摘要：

In most eukaryotic cells, the catalytic activation of poly(ADP-ribose) polymerase ( PARP ) represents one of the earliest cellular responses to the infliction of DNA damage. To study the biological function(s) of poly(ADP-ribosyl)ation, we have established stable transfectants (COM3 cells) of the SV40-transformed Chinese hamster cell line C060 which conditionally overexpress the PARP DNA-binding domain upon addition of dexamethasone. We could demonstrate that DNA-binding domain overexpression, which leads to trans-dominant inhibition of poly(ADP-ribosyl)ation, potentiates the cytotoxicity of alkylation treatment and of γ-radiation [21]. Likewise, carcinogen-induced gene amplification, viewed as a manifestation of genomic instability, was potentiated by the overexpression of the PARP DNA-binding domain [22]. Recently, we studied the effect of trans -dominant PARP inhibition on mutagenesis by employing a shuttle-vector assay in which mutagen-exposed plasmid pYZ289 is electroporated into COM3 cells.
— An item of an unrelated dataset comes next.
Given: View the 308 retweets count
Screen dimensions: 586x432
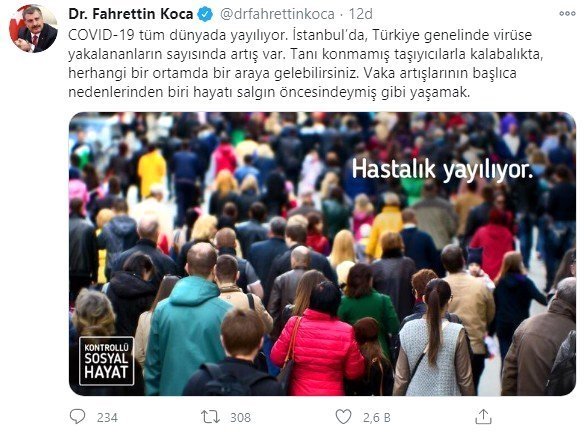Looking at the screenshot, I should (240, 417).
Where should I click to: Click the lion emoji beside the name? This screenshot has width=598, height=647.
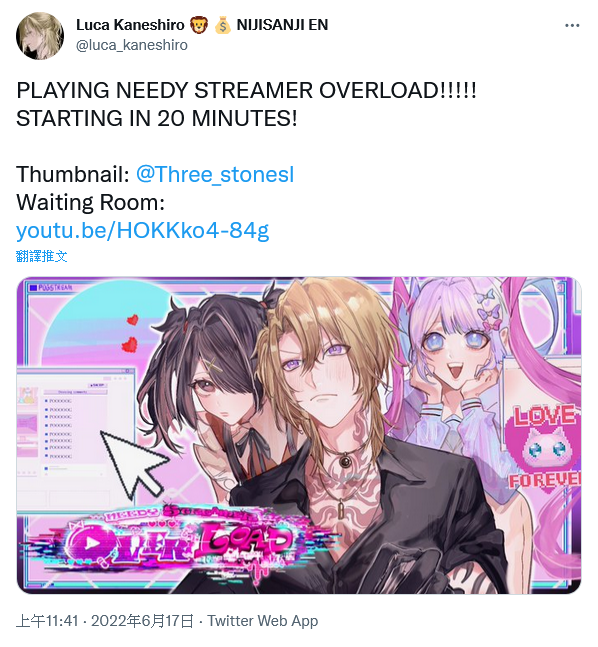(x=199, y=25)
We could show that dexamethasone-induced overexpression of the PARP DNA-binding domain in COM3 cells potentiates the mutagenicity of the alkylating agent N -methyl- N -nitrosourea, while no effect of dexamethasone treatment on mutation frequency was recorded in control cells lacking the PARP DNA-binding domain transgene. Taken together, our results further substantiate the role of poly(ADP-ribosyl)ation in the maintenance of genomic integrity and stability under conditions of genotoxic stress.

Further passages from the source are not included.